■ WORK ITEM:
Only the lines from the one containing "Task: Open the vertical" through the last line of the entries are wanted. Transcribe them exactly.

■ DATA LISTING:
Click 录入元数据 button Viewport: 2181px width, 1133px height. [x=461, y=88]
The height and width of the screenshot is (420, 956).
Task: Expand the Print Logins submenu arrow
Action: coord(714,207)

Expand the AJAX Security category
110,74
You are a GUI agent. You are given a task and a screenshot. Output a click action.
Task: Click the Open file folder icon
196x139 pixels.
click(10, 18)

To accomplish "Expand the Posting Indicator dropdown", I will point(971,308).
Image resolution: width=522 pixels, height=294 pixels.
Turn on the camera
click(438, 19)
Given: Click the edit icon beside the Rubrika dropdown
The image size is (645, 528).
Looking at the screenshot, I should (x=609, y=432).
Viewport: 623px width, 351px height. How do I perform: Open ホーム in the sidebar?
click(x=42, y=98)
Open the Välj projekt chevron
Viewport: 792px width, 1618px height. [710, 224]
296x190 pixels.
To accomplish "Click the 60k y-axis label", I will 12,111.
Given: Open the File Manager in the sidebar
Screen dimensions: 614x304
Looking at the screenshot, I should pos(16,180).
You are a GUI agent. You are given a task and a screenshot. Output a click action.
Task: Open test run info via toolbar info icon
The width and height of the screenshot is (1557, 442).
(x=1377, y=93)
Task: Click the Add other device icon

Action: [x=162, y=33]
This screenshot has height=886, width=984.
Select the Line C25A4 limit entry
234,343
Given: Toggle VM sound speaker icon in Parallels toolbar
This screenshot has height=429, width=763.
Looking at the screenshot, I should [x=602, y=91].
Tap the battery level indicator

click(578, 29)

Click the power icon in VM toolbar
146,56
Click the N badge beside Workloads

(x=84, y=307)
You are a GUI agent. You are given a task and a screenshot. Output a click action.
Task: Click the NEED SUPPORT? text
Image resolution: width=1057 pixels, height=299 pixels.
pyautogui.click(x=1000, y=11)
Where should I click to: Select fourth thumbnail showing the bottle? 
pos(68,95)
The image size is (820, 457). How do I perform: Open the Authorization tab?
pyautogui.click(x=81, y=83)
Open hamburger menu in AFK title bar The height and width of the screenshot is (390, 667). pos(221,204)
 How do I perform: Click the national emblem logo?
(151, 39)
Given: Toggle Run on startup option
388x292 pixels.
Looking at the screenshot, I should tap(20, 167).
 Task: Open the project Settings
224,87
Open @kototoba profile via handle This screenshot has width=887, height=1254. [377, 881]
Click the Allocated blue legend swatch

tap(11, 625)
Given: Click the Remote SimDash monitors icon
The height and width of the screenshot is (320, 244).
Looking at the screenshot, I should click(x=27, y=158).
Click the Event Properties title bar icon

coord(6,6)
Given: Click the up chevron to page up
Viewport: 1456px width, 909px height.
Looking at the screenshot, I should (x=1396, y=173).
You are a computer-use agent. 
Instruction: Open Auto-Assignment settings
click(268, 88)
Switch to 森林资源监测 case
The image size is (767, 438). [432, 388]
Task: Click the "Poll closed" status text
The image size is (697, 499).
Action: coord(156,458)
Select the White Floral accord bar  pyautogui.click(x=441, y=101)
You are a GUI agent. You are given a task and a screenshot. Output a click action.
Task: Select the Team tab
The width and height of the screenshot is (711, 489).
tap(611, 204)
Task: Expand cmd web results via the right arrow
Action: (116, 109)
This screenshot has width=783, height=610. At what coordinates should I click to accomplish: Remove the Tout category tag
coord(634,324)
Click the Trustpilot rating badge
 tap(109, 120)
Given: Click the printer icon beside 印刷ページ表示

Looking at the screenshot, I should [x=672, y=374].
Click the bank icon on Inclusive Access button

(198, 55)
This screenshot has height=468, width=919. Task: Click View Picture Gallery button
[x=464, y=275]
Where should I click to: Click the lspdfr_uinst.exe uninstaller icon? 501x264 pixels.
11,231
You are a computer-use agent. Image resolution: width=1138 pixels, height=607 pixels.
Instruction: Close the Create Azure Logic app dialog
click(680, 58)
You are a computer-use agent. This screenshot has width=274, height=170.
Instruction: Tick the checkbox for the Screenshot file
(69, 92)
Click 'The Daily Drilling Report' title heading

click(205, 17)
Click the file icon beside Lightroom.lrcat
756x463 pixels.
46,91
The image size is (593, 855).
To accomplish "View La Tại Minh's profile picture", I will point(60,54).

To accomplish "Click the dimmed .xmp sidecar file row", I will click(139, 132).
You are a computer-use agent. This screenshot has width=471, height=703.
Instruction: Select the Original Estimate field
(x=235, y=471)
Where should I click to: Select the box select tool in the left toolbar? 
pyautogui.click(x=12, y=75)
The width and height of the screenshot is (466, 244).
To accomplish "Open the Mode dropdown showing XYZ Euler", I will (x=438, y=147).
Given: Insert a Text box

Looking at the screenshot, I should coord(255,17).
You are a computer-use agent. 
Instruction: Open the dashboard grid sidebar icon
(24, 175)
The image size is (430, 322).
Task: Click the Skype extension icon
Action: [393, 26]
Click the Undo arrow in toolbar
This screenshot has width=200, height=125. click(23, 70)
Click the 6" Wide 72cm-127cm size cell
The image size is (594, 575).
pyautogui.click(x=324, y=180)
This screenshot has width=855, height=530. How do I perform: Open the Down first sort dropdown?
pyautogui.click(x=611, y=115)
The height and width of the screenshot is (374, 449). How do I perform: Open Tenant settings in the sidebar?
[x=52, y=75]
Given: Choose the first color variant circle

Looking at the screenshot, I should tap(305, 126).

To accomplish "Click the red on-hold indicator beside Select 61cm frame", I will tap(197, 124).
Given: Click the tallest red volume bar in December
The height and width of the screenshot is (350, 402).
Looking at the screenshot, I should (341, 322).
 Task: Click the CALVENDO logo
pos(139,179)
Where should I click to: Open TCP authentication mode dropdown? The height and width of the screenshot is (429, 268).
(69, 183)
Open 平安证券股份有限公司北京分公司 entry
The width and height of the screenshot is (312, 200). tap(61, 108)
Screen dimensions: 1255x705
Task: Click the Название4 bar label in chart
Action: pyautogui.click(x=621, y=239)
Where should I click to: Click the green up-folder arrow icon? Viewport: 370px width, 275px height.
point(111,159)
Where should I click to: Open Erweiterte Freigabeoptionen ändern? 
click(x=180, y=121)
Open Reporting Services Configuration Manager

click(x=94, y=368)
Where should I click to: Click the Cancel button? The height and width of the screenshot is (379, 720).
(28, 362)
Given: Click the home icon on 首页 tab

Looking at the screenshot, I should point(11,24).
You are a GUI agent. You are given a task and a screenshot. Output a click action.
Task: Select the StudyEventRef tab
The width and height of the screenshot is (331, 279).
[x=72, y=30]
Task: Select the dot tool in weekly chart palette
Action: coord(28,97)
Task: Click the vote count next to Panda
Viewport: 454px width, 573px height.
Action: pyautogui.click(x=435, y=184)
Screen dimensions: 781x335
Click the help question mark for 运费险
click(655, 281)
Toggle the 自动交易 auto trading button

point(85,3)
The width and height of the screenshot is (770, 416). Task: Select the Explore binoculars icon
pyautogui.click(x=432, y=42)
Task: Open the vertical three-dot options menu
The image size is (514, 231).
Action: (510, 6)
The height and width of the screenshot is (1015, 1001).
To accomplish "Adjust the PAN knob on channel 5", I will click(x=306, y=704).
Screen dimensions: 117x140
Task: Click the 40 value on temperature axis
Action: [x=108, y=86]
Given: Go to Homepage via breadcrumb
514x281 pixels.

■ WRITTEN RESPONSE:
Task: Open the vertical three-dot options menu
The image size is (514, 231).
Action: (510, 6)
The height and width of the screenshot is (1015, 1001).
To accomplish "Adjust the PAN knob on channel 5", I will click(x=306, y=704).
Screen dimensions: 117x140
Task: Click the 40 value on temperature axis
Action: [x=108, y=86]
Given: Go to Homepage via breadcrumb
514x281 pixels.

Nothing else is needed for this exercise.